• PROBLEM STATEMENT: Copy out all of the material below, keeping every line identical to the original.
Start of GIVEN DATA
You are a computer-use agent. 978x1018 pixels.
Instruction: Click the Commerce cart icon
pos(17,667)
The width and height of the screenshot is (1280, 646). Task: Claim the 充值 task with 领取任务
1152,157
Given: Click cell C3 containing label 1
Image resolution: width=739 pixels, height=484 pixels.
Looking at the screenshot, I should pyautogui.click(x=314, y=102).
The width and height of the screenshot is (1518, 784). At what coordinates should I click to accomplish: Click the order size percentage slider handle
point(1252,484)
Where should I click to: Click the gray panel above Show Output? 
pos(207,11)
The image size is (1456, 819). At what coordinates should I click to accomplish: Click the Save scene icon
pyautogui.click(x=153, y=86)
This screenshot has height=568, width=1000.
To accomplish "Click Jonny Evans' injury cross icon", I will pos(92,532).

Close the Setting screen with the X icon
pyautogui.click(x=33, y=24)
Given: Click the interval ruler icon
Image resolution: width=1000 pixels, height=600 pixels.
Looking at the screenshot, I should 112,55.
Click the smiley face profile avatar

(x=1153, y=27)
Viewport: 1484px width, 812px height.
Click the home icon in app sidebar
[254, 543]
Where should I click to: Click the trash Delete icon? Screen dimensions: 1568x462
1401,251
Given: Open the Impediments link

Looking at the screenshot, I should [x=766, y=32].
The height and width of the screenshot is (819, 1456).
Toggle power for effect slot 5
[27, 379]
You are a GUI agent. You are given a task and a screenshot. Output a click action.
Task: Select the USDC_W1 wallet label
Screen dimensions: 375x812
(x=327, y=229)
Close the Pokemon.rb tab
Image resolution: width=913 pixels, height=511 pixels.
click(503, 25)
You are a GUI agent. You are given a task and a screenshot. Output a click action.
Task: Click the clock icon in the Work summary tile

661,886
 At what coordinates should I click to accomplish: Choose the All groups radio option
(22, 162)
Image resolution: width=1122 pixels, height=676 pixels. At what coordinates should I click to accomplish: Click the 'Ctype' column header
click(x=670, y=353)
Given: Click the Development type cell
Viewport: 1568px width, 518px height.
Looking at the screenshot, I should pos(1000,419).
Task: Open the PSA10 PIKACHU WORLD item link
End of GIVEN DATA
• SOLUTION:
You are a computer-use agent. 978x1018 pixels.
Instruction: Click the Commerce cart icon
pos(17,667)
The width and height of the screenshot is (1280, 646). Task: Claim the 充值 task with 领取任务
1152,157
Given: Click cell C3 containing label 1
Image resolution: width=739 pixels, height=484 pixels.
Looking at the screenshot, I should pyautogui.click(x=314, y=102).
The width and height of the screenshot is (1518, 784). At what coordinates should I click to accomplish: Click the order size percentage slider handle
point(1252,484)
Where should I click to: Click the gray panel above Show Output? 
pos(207,11)
The image size is (1456, 819). At what coordinates should I click to accomplish: Click the Save scene icon
pyautogui.click(x=153, y=86)
This screenshot has height=568, width=1000.
To accomplish "Click Jonny Evans' injury cross icon", I will pos(92,532).

Close the Setting screen with the X icon
pyautogui.click(x=33, y=24)
Given: Click the interval ruler icon
Image resolution: width=1000 pixels, height=600 pixels.
Looking at the screenshot, I should 112,55.
Click the smiley face profile avatar

(x=1153, y=27)
Viewport: 1484px width, 812px height.
Click the home icon in app sidebar
[254, 543]
Where should I click to: Click the trash Delete icon? Screen dimensions: 1568x462
1401,251
Given: Open the Impediments link

Looking at the screenshot, I should [x=766, y=32].
The height and width of the screenshot is (819, 1456).
Toggle power for effect slot 5
[27, 379]
You are a GUI agent. You are given a task and a screenshot. Output a click action.
Task: Select the USDC_W1 wallet label
Screen dimensions: 375x812
(x=327, y=229)
Close the Pokemon.rb tab
Image resolution: width=913 pixels, height=511 pixels.
click(503, 25)
You are a GUI agent. You are given a task and a screenshot. Output a click action.
Task: Click the clock icon in the Work summary tile

661,886
 At what coordinates should I click to accomplish: Choose the All groups radio option
(22, 162)
Image resolution: width=1122 pixels, height=676 pixels. At what coordinates should I click to accomplish: Click the 'Ctype' column header
click(x=670, y=353)
Given: Click the Development type cell
Viewport: 1568px width, 518px height.
Looking at the screenshot, I should pos(1000,419).
Task: Open the PSA10 PIKACHU WORLD item link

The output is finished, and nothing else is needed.